Par conclusions déposées le 27 décembre 2019, l'Agent judiciaire de l'Etat demande à la cour de :

- confirmer le jugement entrepris en toutes ses dispositions,

- débouter l'appelant de l'intégralité de ses demandes,

- condamner l'appelant à payer à l'Agent judiciaire de l'Etat la somme de 1 500 euros au titre des frais irrépétibles.

L'instruction a été clôturée par ordonnance du 2 mai 2022 et l'affaire fixée à l'audience du 16 mai 2022.

MOTIFS DE LA DÉCISION

Sur la responsabilité de l'Etat

L'article 6 § 1 de la Convention européenne des droits de l'homme dispose que :

'Toute personne a droit à ce que sa cause soit entendue équitablement, publiquement et dans un délai raisonnable, par un tribunal indépendant et impartial, établi par la loi, qui décidera, soit des contestations sur ses droits et obligations de caractère civil, soit du bien-fondé de toute accusation en matière pénale dirigée contre elle.

=== JEU D'ENREGISTREMENTS ===
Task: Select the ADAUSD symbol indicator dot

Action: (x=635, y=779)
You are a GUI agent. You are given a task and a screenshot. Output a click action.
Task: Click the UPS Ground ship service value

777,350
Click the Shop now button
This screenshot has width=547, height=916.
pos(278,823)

=== TÂCHE COURTE 1 ===
Pour chacune des affirmations suivantes, dites si elle concorde avec l'extrait de décision de justice en répondant oui ou non, puis citez mot pour mot le passage qui tranche. (a) L'Agent judiciaire de l'Etat a déposé ses conclusions le 27 décembre 2019. (b) L'Agent judiciaire de l'Etat réclame 2 000 euros au titre des frais irrépétibles. (c) L'affaire a été fixée à l'audience du 2 mai 2022.
=== TÂCHE COURTE 2 ===
Poursuivez l'extrait de décision de justice à partir de sa dernière phrase.
Les enregistrements n'ont aucun lien avec l'extrait de décision de justice.

=== CORRIGÉ 1 ===
(a) Oui : « Par conclusions déposées le 27 décembre 2019 ».
(b) Non : « la somme de 1 500 euros au titre des frais irrépétibles ».
(c) Non : « l'affaire fixée à l'audience du 16 mai 2022 ».

=== CORRIGÉ 2 ===
Le jugement doit être rendu publiquement, mais l'accès de la salle d'audience peut être interdit à la presse et au public pendant la totalité ou une partie du procès dans l'intérêt de la moralité, de l'ordre public ou de la sécurité nationale dans une société démocratique, lorsque les intérêts des mineurs ou la protection de la vie privée des parties au procès l'exigent, ou dans la mesure jugée strictement nécessaire par le tribunal, lorsque dans des circonstances spéciales la publicité serait de nature à porter atteinte aux intérêts de la justice'.

Aux termes de l'article L. 141-1 du code de l'organisation judiciaire,

'L'Etat est tenu de réparer le dommage causé par le fonctionnement défectueux du service public de la justice.

Sauf dispositions particulières, cette responsabilité n'est engagée que par une faute lourde ou par un déni de justice.'

L'article L. 141-3 du même code dispose que :

'Il y a déni de justice lorsque les juges refusent de répondre aux requêtes ou négligent de juger les affaires en état et en tour d'être jugées.'

L'article L. 1454-2 alinéa 1 du code du travail dans sa version applicable à la présente espèce dispose par ailleurs que :

'En cas de partage, l'affaire est renvoyée devant le même bureau de conciliation et d'orientation, le même bureau de jugement ou la même formation de référé, présidé par un juge du tribunal de grande instance dans le ressort duquel est situé le siège du conseil de prud'hommes. L'affaire est reprise dans le délai d'un mois'.

et l'article R.1454-29 du code du travail ajoute que :

'En cas de partage des voix, l'affaire est renvoyée à une audience ultérieure du bureau de conciliation et d'orientation ou du bureau de jugement. Cette audience, présidée par le juge départiteur, est tenue dans le mois du renvoi'.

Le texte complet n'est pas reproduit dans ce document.